Start of Records to process

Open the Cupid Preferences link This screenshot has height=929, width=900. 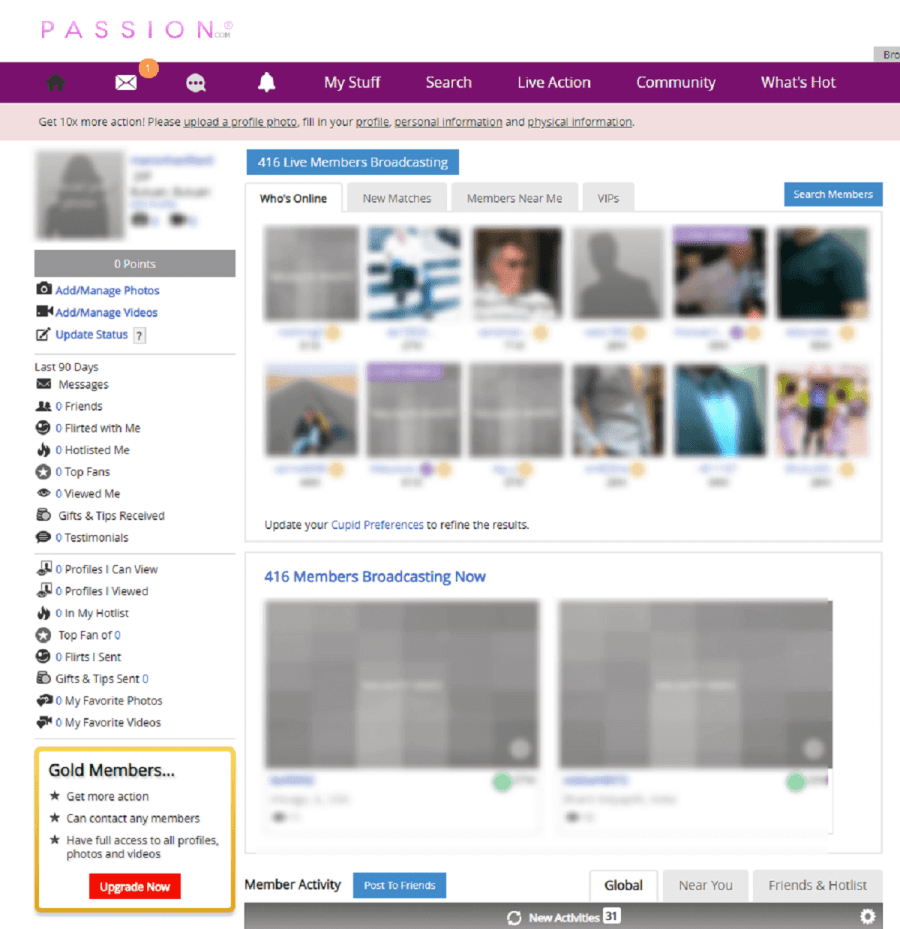378,524
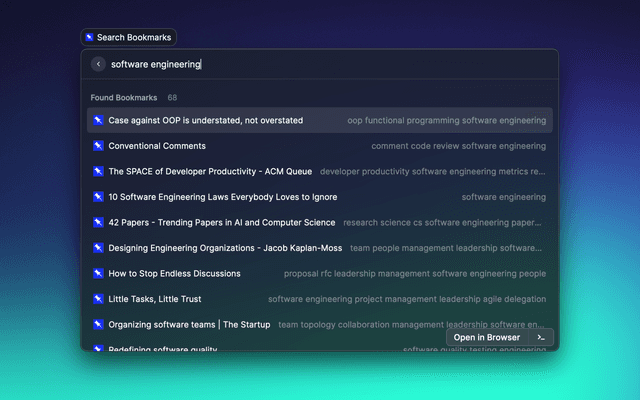Click bookmark icon for SPACE of Developer Productivity

[x=98, y=171]
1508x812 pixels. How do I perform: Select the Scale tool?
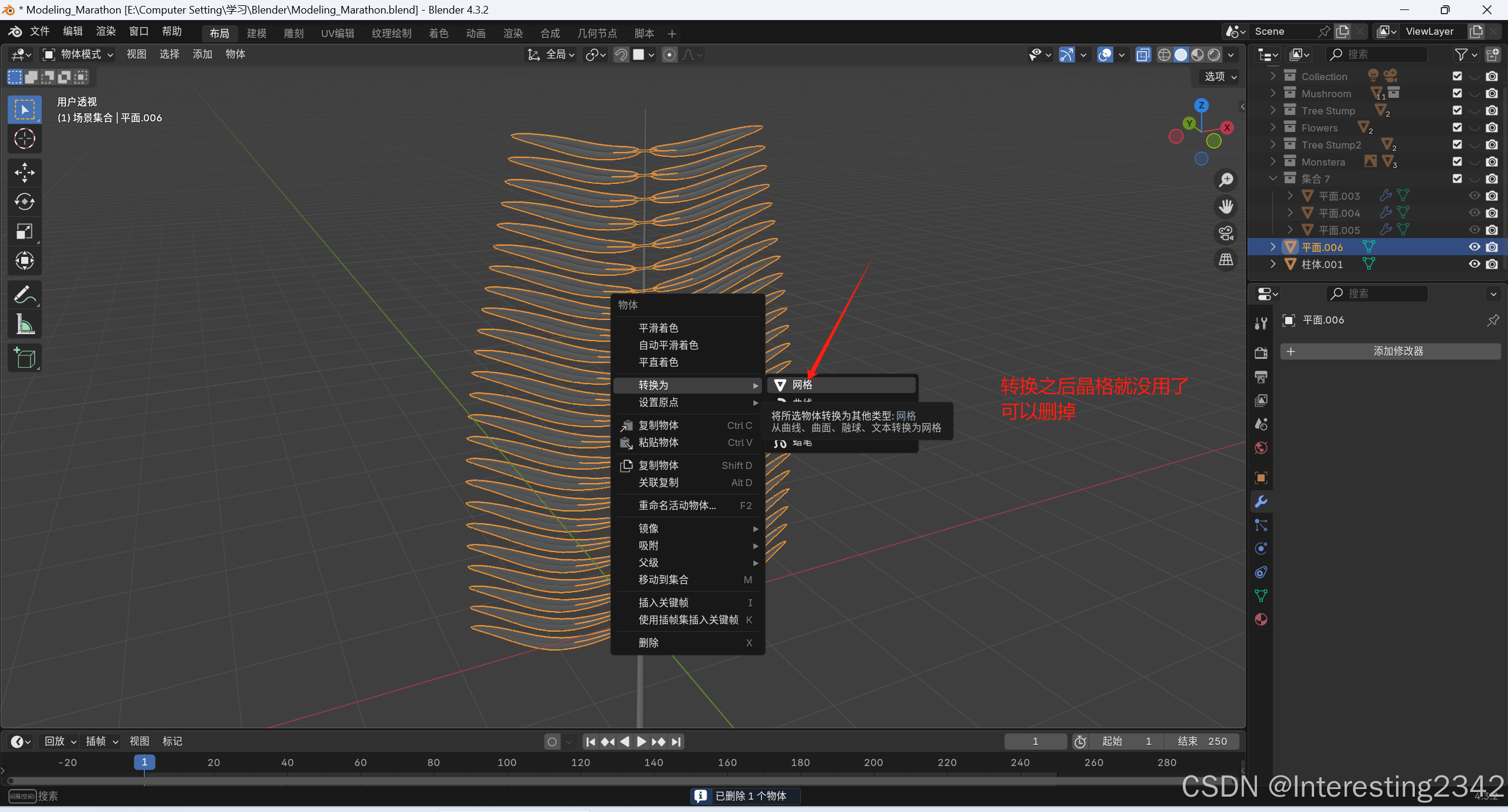[x=24, y=231]
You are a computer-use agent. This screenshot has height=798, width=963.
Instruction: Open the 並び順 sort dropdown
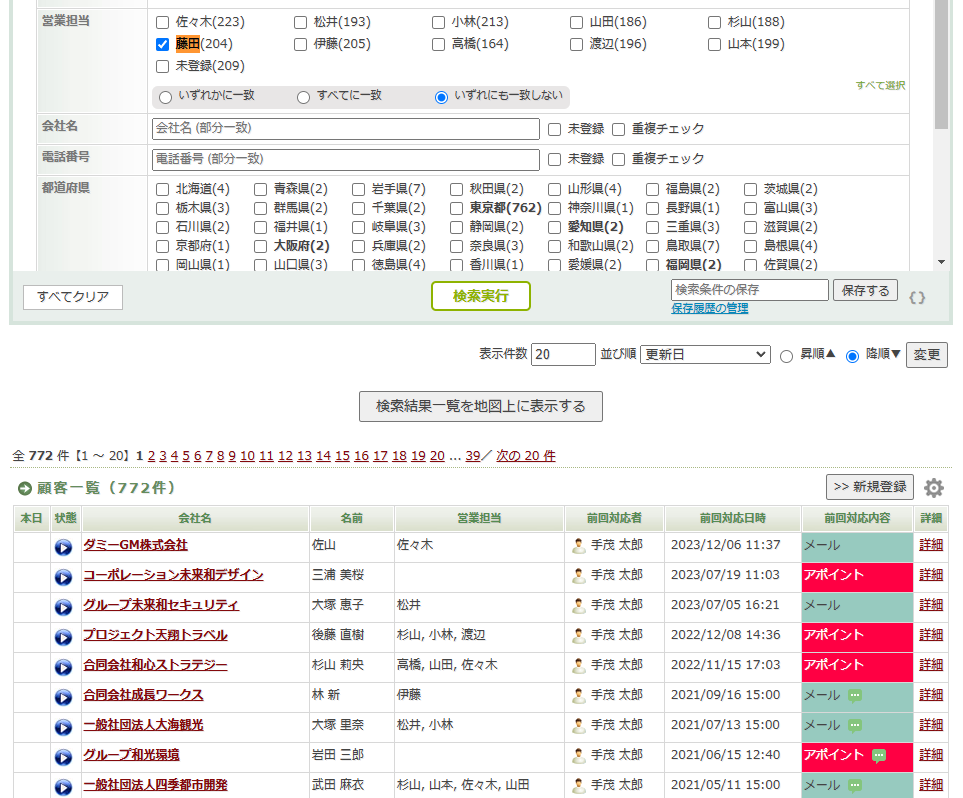pos(705,355)
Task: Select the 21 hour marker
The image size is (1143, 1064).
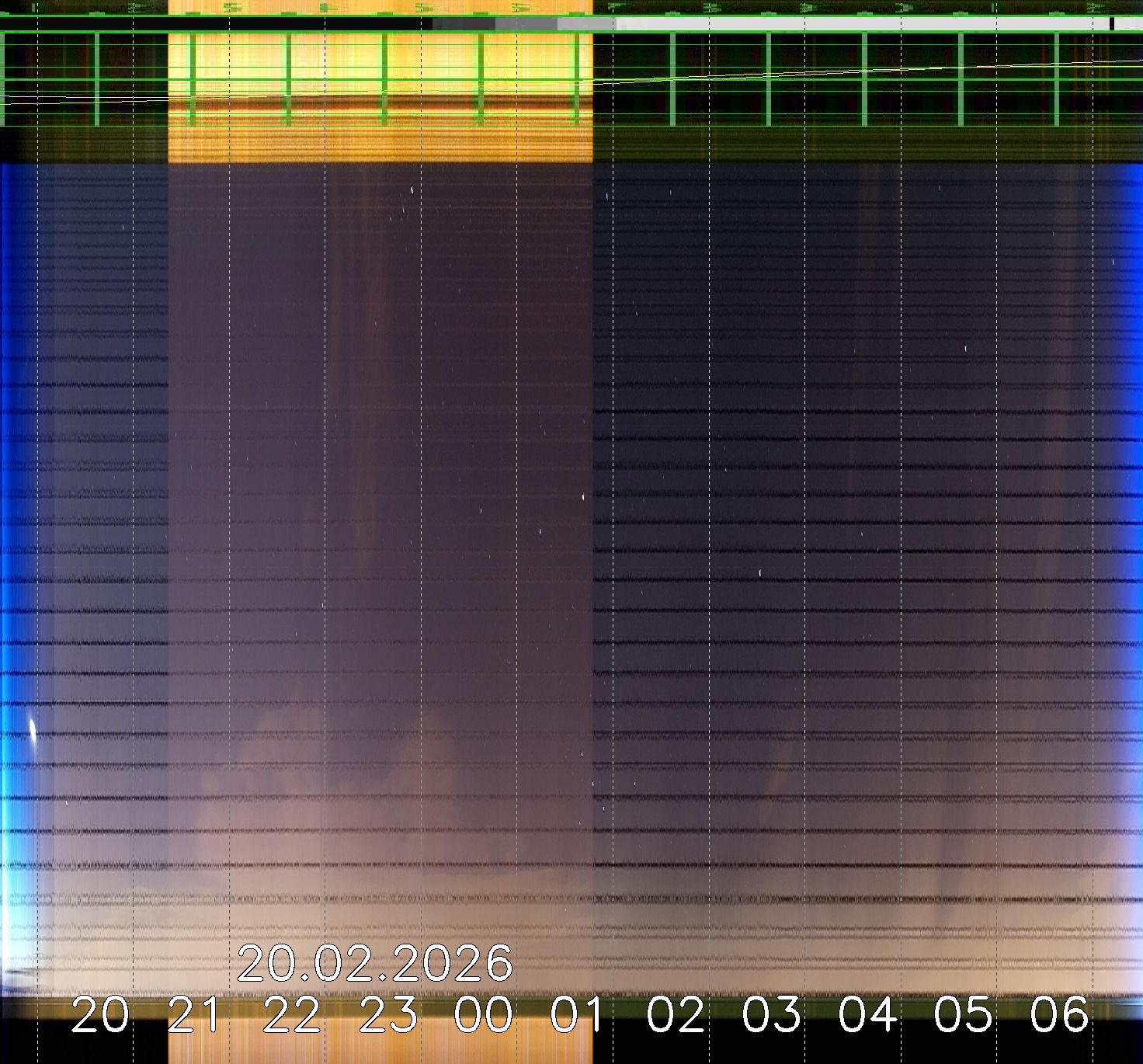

End of Records to process

▸ Stated goal
Please update the data from the line with "Task: Select the 21 hour marker" up to and including the last line, changing "hour marker" to "minute marker" and leaving everything else as it is. Return only those lines, without the pictures.

▸ Answer to this problem
Task: Select the 21 minute marker
The image size is (1143, 1064).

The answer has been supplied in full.